How do you think these issues would impact someone traveling through for a week or a year?

1. The traveler will observe and often be shocked by the contrasts of extreme rich and poor and obvious injustices.

2. Travelers can expect to be approached by beggars that may be even more persistent than usual, not taking no for an answer.

3. As a foreigner, you might notice that there is a lack of trust in either you as the outsider, their own people, or both.

4. Travelers should expect delays in procedures, traffic, and most other business or government dealings as organization most likely has not yet been achieved.


       How has living in a country recently devastated by civil war impacted me and my family here in Cambodia? There are many times that we see the effects of these painful events on those friends who survived. First, we have to fight against dependency in long term relationships. The Khmer we meet have often been without and are looking for a provider to assure their future financially. We have also learned to patiently build trust instead of expecting it. At times even enduring undeserved blame for not being the expected hero, meeting their needs as they perceive they should be met. Lastly, taking on a leadership role that’s patient, kind, and gentle inspite of what the culture says a leader should be. In the past, they were led by harsh demanding leaders and operated out of fear. We teach them a new way that is kind so that they can learn to lead in a way that is kind. 

“Let’s face it–if mothers ruled the world, there wouldn’t be any . . .  wars in the first place.”

SALLY FIELD, acceptance speech at 2007 Emmy Awards

What differences do you see in countries who have endured war compared to those who have not?

Featured image: children during Pol Pot provided by

16 Comments on “Traveling Through War Torn Countries. How Does It Impact You?

  1. Travel can be for many purposes; enjoy the beauty of nature, view art, visit historical sights, and face the realities of these times.

    Liked by 1 person

    • Yes, it’s especially positive for the younger generations to travel and see the impact that war. My hope is that children will see and change the future for good!

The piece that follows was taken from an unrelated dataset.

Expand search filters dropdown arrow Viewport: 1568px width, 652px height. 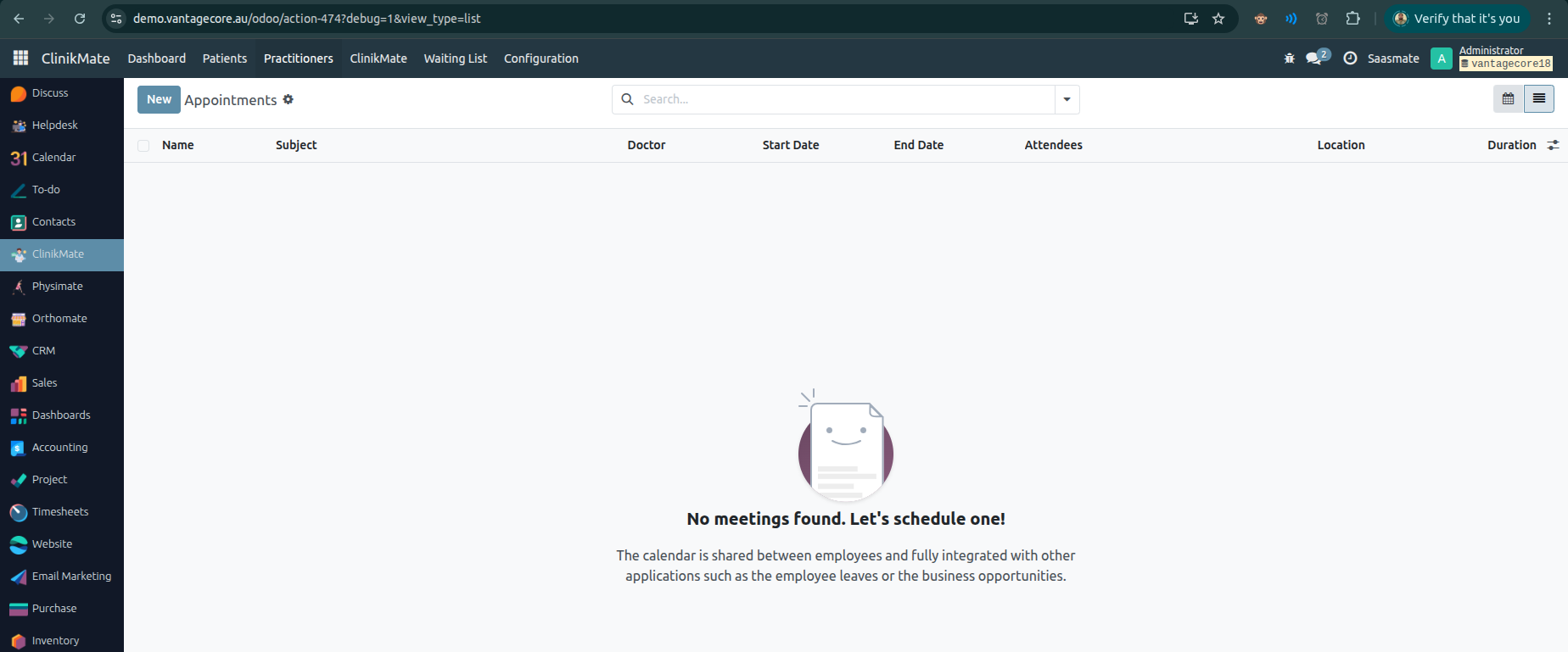pyautogui.click(x=1067, y=99)
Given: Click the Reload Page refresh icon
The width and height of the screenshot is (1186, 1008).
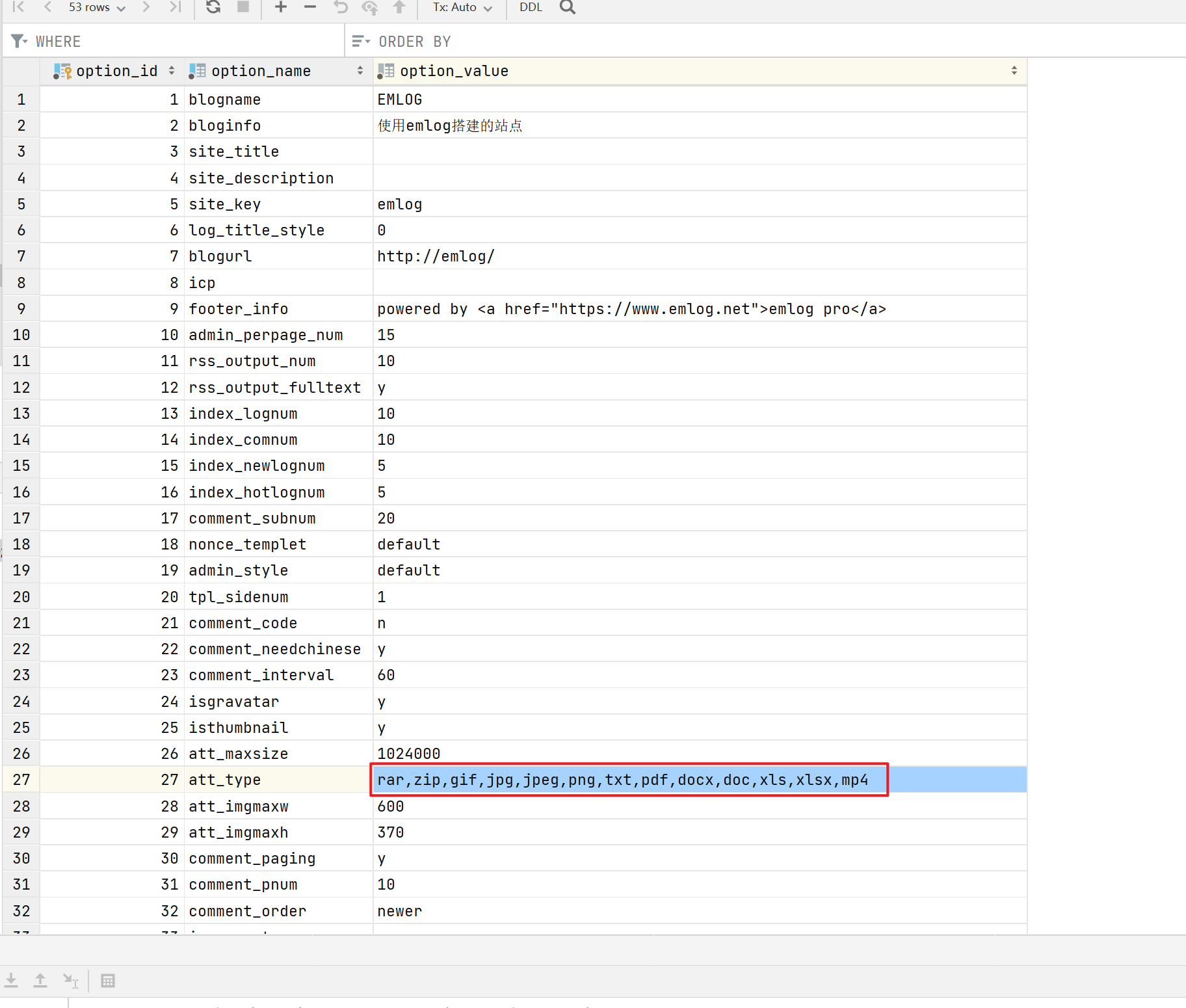Looking at the screenshot, I should click(213, 7).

  2. Whilst I came from Shanghai, the Shanghai of today is a major transformation from the Shanghai of 30 years ago. Remnants remain though, as you’ve highlighted. There is a heightened distrust amongst community, especially between the haves and have nots; the patchwork nature of developments (where you will still see slums next to internationally renowned skyscrapers); not to mention the inherent social unrest and the brain drain to the western worlds.
    You contribution to that society is admirable. And I’m sure that over the years trust has well and truly been earned.

    Liked by 1 person

    • Thank you Jolene! It’s so good to hear from you as you have lived through these changes and have a unique perspective. The injustices we see drive us to lead our friends to a better future where war is well behind us! Bless you and thank you for stopping by.

      Liked by 1 person

  3. A very insightful post. Although I haven’t spent time in a war torn country I can appreciate what you have experienced to be a valid and expected outcome for those ravaged by destruction. To end war, and to bring about change requires enormous dedication to the overall good. I’m reminded of the domino effect, and the fact that this takes time and effort.
    Your sincerity is obvious. I wish you well in what appears to be a deeply ingrained objective to assist those less fortunate.

    Liked by 1 person

    • Thank you so much Carolyn Page. You have made me smile and hope that I live up to your sweet words. I truly believe that happiness comes from a life of investing in what’s best for others. I see that you believe the same as you are working towards helping others to a better future too. Thank you for stopping by and please do come by again


  4. I’ve not lived in a war torn country and it’s only through the media that I feel affected, though the issues you raise I see here too unfortunately. I speak to my kids a lot about life in other countries, how blessed we are here in Australia yet how unbalanced the world appears. Thought provoking post Ann.